• _WHAT IS BEING ASKED_: The answer must be an exact copy of every record.
═════ RECORDS FOR THIS EXERCISE
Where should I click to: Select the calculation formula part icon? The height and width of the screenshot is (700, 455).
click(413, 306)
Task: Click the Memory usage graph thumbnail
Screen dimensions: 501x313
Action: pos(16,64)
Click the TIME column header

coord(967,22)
══════════
• _REPLY TO THE TASK_:
Where should I click to: Select the calculation formula part icon? The height and width of the screenshot is (700, 455).
click(413, 306)
Task: Click the Memory usage graph thumbnail
Screen dimensions: 501x313
Action: pos(16,64)
Click the TIME column header

coord(967,22)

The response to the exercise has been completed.